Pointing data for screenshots
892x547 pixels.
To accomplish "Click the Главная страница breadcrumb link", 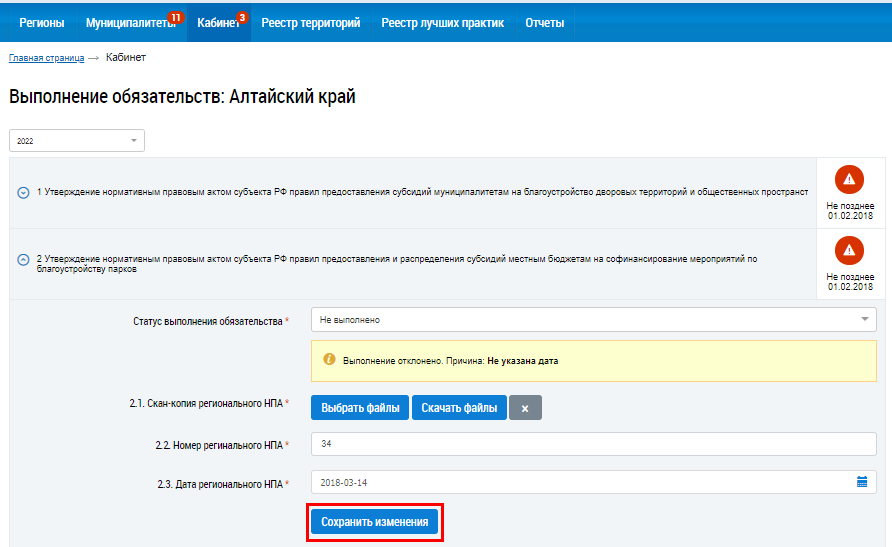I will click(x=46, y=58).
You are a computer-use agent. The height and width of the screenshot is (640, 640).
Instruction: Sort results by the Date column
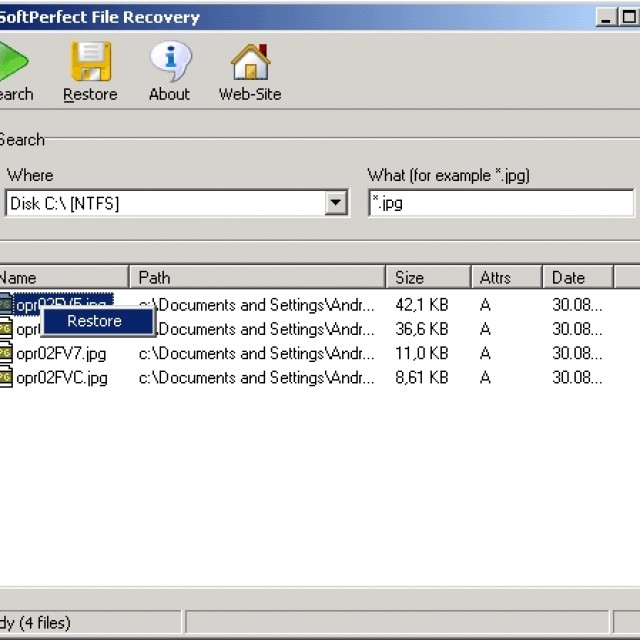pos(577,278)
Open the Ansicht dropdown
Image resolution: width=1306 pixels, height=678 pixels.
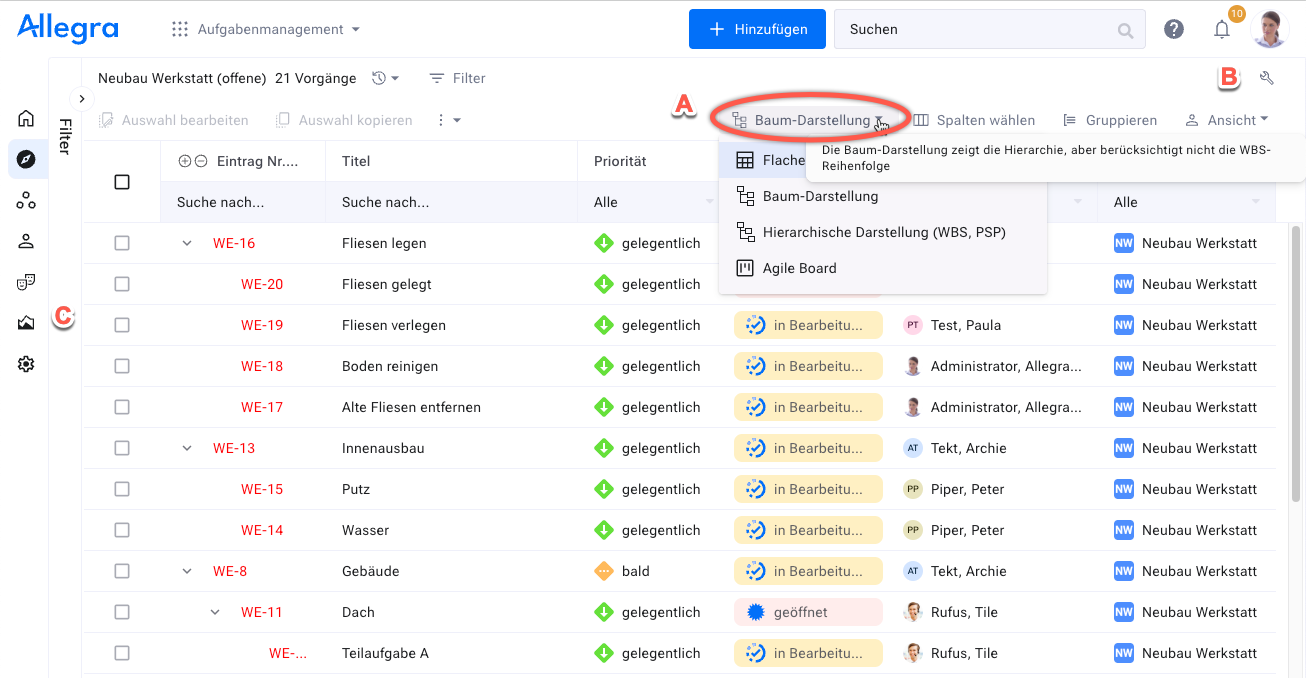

== EXERCISE AIM ==
Copy out the stretch of the material from the line containing "Open the Ansicht dropdown" through the end, both ends included, and leave the pictures out.

== SOLUTION ==
Open the Ansicht dropdown
Image resolution: width=1306 pixels, height=678 pixels.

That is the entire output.